Nein, das Ausmaß des Shops ist für den Handel nicht relevant. Die Partner wissen, dass der große Teil der Umsätze immer noch über sie läuft. Aber ich habe vor Weihnachten einmal Homeshopping über QVC probiert und innerhalb einer Viertelstunde 40.000 unserer Präsentkisten, die wir sonst an Prominente verschenken, für 40 Euro abgesetzt. Da diese aber wegen des relativ hohen Verkaufspreises ohnehin nicht im Einzelhandel verkauft werden, war das kein Problem, ganz im Gegenteil, es hat auch zur Nachfrage nach kleineren Produkteinheiten angeregt.

Was ist denn Ihr Geheimnis, so fit und aktiv zu bleiben?
Nun, ich esse gerne Süßigkeiten. Und ich spiele noch immer Tennis, einmal in der Woche. Das ist ja auch genau die Botschaft, die ich und andere Player in der Branche vermitteln möchten: Wer sich bewegt und aktiv ist, darf auch Süßes essen. Wer Markenbotschafter ist wie ich, muss das auch vermitteln. Ich freue mich darüber, dass ich mich mit meinen Produkten identifizieren kann. Das gilt auch für die Gäste auf meinen Events, wie kürzlich Schauspielerin Andie MacDowell. Sie hat gern zugegeben, dass sie Schokolade liebt. Das bringt unsere ganze Kategorie in ein positives Bild.

Denken Sie ans Aufhören?
Nein. Lambertz wird in diesem Jahr 330 Jahre alt und es gilt, diese Tradition weiter zu pflegen.

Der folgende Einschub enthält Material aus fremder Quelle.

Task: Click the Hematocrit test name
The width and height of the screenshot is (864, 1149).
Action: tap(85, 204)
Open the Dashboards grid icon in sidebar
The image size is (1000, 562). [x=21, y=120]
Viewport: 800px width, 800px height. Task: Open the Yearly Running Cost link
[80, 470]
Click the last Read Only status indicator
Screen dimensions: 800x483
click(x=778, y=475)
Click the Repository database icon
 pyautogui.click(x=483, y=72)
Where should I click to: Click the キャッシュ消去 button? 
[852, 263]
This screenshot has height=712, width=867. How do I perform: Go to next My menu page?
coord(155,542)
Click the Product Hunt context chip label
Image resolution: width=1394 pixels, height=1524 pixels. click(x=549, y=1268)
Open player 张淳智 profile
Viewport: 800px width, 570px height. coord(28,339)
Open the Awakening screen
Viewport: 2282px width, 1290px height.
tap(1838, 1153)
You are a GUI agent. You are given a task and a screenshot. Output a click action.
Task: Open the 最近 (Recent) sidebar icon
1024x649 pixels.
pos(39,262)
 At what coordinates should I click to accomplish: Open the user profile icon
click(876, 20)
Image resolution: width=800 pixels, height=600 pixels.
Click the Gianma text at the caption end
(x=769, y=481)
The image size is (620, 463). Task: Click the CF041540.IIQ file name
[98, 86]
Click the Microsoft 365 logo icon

Lambertz historisch gesehen

  • Seit Ende der 1980er-Jahre expandiert das Unternehmen und übernahm teilweise ehemalige Konkurrenzfirmen samt Produktionsanlagen und Produktpaletten als eigenständige Tochterunternehmen.
  • 1988: Übernahme der Mehrheitsbeteiligung an der Feinbäckerei Otten (Erkelenz)
  • 1989: Übernahme der Heemann Lebkuchenund Süßwarenspezialitäten (Ladbergen)
  • 1994 erwarb Lambertz die 1925 gegründete Max Weiss GmbH in Neu-Ulm, einen Hersteller von Lebkuchen süddeutscher Prägung.
  • Anfang 1999 kam die Backwarensparte der Schöller-Holding (Schokoladenfabrik Haeberlein-Metzger, Kinkartz) dazu.
  • 1998 entstand eine Produktionsstätte im polnischen Kattowitz, um den osteuropäischen Markt anzugehen.
  • Derzeit verfügt die Lambertz- Gruppe über 25 Backstraßen an sieben Produktionsorten.
  • In den USA besteht seit längerem eine eigene Vertriebsgesellschaft in Fairfield (New Jersey), da auch dort mehrere Handelsketten Lambertz-Produkte ins Sortiment aufgenommen haben.
  • 2014 hat die Gruppe die Mehrheitsbeteiligung an der Dresdner Großbäckerei Dr. Quendt übernommen, die unter anderem Russisch Brot, Christstollen, Oblaten und Dinkelchen herstellt.
  • Mit Wirkung zum 1. Mai 2015 übernahm Lambertz sämtliche Geschäftsbetriebe der Ifri Schuhmann- Gruppe in Nürnberg (Burg Lebkuchen, Josef Wendler Nougatfabrik) und wurde damit erstmals auch Anbieter von Nougat-Produkten.